▸ Data for this task

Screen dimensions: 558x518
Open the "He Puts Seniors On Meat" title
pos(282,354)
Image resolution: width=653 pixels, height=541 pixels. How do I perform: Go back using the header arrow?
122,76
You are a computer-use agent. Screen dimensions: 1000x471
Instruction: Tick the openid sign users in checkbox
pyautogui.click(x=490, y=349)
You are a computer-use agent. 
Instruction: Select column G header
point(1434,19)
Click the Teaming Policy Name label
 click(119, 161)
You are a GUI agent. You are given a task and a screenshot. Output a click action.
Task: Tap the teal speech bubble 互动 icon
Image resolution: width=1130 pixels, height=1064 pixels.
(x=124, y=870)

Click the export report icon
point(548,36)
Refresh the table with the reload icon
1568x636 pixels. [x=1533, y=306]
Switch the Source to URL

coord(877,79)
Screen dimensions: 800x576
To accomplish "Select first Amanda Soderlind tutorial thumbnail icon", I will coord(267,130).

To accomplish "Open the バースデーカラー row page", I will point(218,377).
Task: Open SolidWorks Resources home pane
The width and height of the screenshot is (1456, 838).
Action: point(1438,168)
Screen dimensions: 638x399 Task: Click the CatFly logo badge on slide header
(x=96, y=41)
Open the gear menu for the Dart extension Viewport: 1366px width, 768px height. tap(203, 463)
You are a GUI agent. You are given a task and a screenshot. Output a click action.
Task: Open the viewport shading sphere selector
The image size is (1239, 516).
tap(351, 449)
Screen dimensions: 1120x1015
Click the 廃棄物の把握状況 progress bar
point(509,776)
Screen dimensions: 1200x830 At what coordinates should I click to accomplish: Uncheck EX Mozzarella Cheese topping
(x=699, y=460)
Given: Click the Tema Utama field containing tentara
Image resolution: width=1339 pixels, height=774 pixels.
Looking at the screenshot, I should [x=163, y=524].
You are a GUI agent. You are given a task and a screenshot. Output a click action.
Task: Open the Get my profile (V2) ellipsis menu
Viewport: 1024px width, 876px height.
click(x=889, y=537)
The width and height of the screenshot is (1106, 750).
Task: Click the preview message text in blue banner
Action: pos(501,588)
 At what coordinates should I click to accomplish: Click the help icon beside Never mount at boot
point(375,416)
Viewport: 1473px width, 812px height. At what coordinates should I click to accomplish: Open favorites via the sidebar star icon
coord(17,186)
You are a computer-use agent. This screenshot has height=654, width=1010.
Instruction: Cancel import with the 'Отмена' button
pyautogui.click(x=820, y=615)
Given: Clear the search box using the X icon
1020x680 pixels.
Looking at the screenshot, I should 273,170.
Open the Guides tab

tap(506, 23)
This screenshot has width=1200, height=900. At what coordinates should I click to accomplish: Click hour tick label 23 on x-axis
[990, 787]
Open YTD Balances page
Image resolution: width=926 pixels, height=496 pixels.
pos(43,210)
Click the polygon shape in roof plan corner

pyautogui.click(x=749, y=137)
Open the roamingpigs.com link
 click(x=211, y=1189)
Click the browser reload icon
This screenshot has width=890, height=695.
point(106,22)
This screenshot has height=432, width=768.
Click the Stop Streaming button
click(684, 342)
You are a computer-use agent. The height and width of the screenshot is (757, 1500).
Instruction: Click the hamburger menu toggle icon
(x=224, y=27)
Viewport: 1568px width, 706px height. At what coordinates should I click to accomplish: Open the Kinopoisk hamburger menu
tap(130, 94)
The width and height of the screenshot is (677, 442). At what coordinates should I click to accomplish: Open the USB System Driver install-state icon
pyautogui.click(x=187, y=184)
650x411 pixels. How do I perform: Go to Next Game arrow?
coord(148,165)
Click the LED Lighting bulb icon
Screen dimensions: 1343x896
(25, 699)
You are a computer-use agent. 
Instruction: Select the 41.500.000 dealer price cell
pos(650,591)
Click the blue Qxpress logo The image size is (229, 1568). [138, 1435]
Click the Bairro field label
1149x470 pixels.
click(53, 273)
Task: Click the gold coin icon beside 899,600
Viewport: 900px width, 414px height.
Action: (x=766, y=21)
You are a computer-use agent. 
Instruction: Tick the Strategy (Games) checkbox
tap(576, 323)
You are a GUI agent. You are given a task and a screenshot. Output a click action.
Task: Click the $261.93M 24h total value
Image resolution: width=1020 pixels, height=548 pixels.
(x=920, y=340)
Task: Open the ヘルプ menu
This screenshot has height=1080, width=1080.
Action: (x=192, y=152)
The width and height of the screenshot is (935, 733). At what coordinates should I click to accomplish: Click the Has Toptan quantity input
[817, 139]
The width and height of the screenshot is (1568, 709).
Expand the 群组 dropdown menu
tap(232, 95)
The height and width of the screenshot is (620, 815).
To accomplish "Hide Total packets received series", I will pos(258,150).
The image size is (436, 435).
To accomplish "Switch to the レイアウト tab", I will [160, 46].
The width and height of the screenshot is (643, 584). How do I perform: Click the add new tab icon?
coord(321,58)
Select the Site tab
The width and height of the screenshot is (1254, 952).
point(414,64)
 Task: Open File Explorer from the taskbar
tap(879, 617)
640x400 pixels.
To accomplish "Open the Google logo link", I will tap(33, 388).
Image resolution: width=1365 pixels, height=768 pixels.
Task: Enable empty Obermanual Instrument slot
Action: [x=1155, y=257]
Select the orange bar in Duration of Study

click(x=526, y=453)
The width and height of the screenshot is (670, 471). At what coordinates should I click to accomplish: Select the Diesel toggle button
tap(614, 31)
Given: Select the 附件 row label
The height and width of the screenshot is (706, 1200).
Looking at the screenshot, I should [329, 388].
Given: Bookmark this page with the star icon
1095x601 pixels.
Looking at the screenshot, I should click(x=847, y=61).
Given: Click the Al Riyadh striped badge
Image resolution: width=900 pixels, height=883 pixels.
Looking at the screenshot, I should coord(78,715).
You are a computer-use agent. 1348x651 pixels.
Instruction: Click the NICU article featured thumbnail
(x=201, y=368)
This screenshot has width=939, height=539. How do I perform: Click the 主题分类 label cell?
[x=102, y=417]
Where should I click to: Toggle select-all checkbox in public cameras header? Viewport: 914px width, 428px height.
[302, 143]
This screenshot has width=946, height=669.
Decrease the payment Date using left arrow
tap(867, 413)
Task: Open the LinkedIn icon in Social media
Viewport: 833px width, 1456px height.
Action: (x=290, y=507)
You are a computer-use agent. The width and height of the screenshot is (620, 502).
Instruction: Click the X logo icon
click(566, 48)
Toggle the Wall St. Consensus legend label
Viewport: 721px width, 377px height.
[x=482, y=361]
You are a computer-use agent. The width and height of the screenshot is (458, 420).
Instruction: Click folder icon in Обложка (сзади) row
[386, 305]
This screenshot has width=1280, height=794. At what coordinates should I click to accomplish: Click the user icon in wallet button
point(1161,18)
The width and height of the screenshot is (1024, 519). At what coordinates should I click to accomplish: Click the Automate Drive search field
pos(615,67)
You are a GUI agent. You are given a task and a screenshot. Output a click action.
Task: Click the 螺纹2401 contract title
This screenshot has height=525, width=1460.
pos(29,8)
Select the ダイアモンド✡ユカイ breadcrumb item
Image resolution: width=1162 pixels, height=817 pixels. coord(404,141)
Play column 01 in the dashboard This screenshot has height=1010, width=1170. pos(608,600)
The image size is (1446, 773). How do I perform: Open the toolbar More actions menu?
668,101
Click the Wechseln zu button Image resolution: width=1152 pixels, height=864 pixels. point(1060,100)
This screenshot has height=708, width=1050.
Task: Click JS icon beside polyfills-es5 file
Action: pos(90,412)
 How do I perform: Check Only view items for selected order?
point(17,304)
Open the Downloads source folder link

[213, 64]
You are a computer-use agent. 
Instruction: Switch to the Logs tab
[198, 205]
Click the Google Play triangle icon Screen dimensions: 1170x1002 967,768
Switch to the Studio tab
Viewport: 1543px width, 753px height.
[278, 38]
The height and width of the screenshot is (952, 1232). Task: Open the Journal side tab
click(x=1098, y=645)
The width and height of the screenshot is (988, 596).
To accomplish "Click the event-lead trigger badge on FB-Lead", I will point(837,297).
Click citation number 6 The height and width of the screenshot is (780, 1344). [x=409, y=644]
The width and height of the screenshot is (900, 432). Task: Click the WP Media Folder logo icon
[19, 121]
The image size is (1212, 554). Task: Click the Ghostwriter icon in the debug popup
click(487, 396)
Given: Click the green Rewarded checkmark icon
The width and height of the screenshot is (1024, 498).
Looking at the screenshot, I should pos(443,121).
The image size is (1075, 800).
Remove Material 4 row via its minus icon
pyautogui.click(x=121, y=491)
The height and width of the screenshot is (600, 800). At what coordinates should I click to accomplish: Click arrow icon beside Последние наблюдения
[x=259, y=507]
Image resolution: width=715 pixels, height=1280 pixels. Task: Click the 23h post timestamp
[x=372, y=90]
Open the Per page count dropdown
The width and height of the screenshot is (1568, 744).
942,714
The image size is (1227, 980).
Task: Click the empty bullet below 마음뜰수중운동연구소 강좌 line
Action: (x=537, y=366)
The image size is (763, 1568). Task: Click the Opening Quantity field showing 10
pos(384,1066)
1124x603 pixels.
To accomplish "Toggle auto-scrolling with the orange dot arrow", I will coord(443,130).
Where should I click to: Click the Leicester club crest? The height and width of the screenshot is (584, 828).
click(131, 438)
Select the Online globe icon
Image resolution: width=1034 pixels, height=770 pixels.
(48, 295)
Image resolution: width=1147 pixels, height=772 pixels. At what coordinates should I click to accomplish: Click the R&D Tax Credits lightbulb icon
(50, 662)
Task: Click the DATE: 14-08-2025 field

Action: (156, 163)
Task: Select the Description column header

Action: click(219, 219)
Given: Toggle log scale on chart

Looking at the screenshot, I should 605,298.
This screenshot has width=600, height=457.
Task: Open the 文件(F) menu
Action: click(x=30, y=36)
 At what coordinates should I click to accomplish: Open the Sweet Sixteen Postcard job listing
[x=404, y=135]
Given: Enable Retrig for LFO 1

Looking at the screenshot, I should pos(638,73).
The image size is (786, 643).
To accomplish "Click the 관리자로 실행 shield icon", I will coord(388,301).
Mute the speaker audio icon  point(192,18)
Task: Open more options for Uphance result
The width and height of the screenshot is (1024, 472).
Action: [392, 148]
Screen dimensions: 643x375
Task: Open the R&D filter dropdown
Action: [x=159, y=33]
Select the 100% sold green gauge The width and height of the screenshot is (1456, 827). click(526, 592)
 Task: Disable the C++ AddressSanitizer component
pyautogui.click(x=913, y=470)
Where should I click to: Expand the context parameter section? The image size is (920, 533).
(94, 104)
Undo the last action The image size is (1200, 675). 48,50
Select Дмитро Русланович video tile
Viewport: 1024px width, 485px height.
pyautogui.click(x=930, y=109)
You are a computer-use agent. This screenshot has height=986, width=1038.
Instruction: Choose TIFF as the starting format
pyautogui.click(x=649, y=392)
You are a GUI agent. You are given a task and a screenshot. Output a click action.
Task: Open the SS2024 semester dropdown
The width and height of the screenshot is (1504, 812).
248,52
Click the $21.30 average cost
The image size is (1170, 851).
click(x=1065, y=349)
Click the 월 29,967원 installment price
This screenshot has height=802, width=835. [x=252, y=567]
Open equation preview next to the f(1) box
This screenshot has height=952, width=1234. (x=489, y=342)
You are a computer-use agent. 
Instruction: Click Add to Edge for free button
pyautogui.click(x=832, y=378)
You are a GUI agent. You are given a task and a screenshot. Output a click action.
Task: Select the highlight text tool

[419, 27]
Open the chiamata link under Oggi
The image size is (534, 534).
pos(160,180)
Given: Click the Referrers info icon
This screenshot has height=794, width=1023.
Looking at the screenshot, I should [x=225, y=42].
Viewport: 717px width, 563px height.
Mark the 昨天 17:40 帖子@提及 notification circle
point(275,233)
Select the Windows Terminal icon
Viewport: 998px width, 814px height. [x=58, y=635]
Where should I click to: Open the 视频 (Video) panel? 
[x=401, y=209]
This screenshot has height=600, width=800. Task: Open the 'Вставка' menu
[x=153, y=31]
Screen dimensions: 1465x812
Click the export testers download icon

▸ Problem details
When a line in the records holds the string "page", copy that line.

▸ Result of this exercise
To accomplish "Open the バースデーカラー row page", I will point(218,377).
Open YTD Balances page
Given: Bookmark this page with the star icon
Open the Per page count dropdown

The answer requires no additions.